Erlotinib ( Tarceva ) is the first drug and the only EGFR-targeted treatment shown to prolong survival in a phase III trial ( PA3 ) when added to standard of care ( Gemcitabine ) for the treatment of patients with previously untreated advanced pancreatic cancer.
Tarceva was approved by the FDA in 2004 for the treatment of patients with locally advanced or metastatic non-small cell lung cancer ( NSCLC ) after failure of at least one prior chemotherapy regimen.

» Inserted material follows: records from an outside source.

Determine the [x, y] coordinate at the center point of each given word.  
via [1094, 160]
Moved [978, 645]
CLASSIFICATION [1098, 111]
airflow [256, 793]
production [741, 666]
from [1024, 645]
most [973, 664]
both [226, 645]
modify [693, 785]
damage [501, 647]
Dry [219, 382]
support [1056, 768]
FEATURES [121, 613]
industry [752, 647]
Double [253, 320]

Pancreatic cancer is the fourth leading cause of all cancer deaths worldwide and is the tenth most frequently occurring cancer in Europe. In 2002, there were more than 78,000 new cases of pancreatic cancer diagnosed in Europe. Pancreatic cancer is difficult to treat, as it is often resistant to chemotherapy and radiotherapy, and tends to spread quickly to other parts of the body, leading to its high mortality and short life expectancy.
The PA3 study, a pivotal phase III multi-center, randomised, double-blind, placebo-controlled trial evaluated Erlotinib in 569 patients with locally advanced or metastatic pancreatic cancer.

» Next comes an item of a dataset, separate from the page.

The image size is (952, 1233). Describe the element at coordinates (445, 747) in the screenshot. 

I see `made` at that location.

The study demonstrated a 23.5 percent improvement in overall survival for patients receiving Erlotinib plus Gemcitabine compared to patients receiving Gemcitabine plus placebo ( hazard ratio = 0.81, p = 0.025 ).
Twenty-four percent of patients receiving Erlotinib plus Gemcitabine were alive after one year compared to 17 percent of patients receiving Gemcitabine plus placebo.
Median survival in the Erlotinib plus Gemcitabine arm was 6.4 months compared to 5.9 months in the Gemcitabine plus placebo arm.
Progression-free survival in the Erlotinib plus Gemcitabine arm also was significantly improved ( hazard ratio = 0.76, p = 0.003 ).
. The analysis of safety data did not reveal any unexpected safety signals beyond that seen in previous studies of Erlotinib in both monotherapy and combination settings.
Erlotinib is an investigational small molecule that targets the human epidermal growth factor receptor ( HER1 ) pathway.
HER1, also known as EGFR, is a key component of this signalling pathway, which plays a role in the formation and growth of numerous cancers.
Erlotinib blocks tumour cell growth by inhibiting the tyrosine kinase activity of the HER1 signalling pathway inside the cell.